*Exercise goal*:
In the entries below, find each line with the word "width" and return it.

*Records shown*:
* * * * * * * * *

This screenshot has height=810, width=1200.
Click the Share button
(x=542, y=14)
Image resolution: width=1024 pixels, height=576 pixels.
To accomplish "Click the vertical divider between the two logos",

* * * * * * * * *

*Solved problem*:
This screenshot has height=810, width=1200.
Image resolution: width=1024 pixels, height=576 pixels.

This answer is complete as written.